The gain of oxygen by a substance, or loss of electrons, increasing its oxidation number.

Reduction

The loss of oxygen by a substance, or gain of electrons, decreasing its oxidation number.

Oxidation Number

The charge that an atom appears to have when forming ionic bonds with other heteroatoms.

Electronegativity

An atom's ability to attract electrons when forming a covalent chemical bond.

Study Notes

• A reversible reaction can proceed in both directions, where reactants form products, but products also convert back into reactants, often reaching dynamic equilibrium.
• An example of a reversible reaction is the carbonic acid-bicarbonate system in blood.
• An irreversible reaction occurs in only one direction, where reactants fully transform into products without significant reversal.
• An example of an irreversible reaction is the combustion of glucose in respiration.

Decomposition (Thermal)

• A thermal decomposition reaction, also known as thermolysis, occurs when a single compound breaks down into two or more simpler substances when heated.
• Most thermal decompositions break down substances permanently, though some can be reversed under specific conditions.

Decomposition (Photochemical)

• A photochemical decomposition reaction, also known as photolysis or photodissociation, occurs when a chemical compound is broken down into other substances by absorbing energy from photos (light).
• Some photochemical reactions, like the decomposition of silver halides in photography, can be reversed under the right conditions.

Combination/Synthesis Reaction

• A synthesis reaction, also known as a direct combination or combination reaction, is a chemical process in which two or more simple elements or compounds combine to form a more complex product.
• Some synthesis reactions, like the formation of ammonia in the Haber process (N₂ + 3H₂ ⇌ 2NH₃), are reversible under specific conditions.

Replacement Reaction

• A replacement reaction occurs when elements switch places in compounds and involves ions.
• Generally, more reactive elements replace less reactive elements.
• A single replacement reaction occurs when one element replaces another element in one compound.
• A more reactive element replaces another, forming new products that don’t easily reverse.

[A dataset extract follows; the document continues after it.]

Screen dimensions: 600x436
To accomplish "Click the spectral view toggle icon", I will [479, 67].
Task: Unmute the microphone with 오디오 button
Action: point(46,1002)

Double Replacement Reaction

• Double replacement reactions—also called double displacement, exchange, or metathesis reactions—occur when parts of two ionic compounds are exchanged.
• The positive ions (cation) and the negative ions (anion) of the two reactants switch places, forming two new compounds or products.
• If a precipitate, gas, or weak electrolyte forms, the reaction is typically irreversible.

Displacement Reaction

• A displacement reaction is a chemical reaction in which a more reactive element displaces a less reactive element from its compound.
• Both metals and non-metals take part in displacement reactions.
• The replaced element does not easily revert to its original form.

Double Displacement Reaction

• In a double displacement reaction (also known as a double replacement or metathesis reaction), two compounds exchange ions, resulting in the formation of two new compounds.
• If a new stable compound forms, it is hard to reverse the reaction.

Redox Reaction (Oxidation)

• Oxidation is the gain of oxygen.
• For example, in the reaction H2 + CuO --> Cu + H2O, hydrogen is oxidized since it gained oxygen.
• Oxidation is the loss of electrons in a substance, increasing its oxidation number.
• The oxidized substance can sometimes be reduced again, as oxidation is part of a redox pair.

Redox Reaction (Reduction)

• Reduction is the loss of oxygen.
• For example, in the reaction H2 + CuO --> Cu + H2O, copper is reduced since it has lost oxygen.
• Reduction is the gain of electrons in a substance, decreasing its oxidation number.
• Reduction is the opposite of oxidation, and both occur together in a reversible redox system like in electrochemical cells.

Oxidation Number

• The oxidation number of an atom is defined as the charge that an atom appears to have on forming ionic bonds with other heteroatoms.
• An atom having higher electronegativity is assigned a negative oxidation state, even if it forms a covalent bond.

Electronegativity

• Electronegativity is an atom's ability to attract electrons when it's forming a covalent chemical bond.
• Electronegativity indicates how strongly an atom pulls on shared electrons.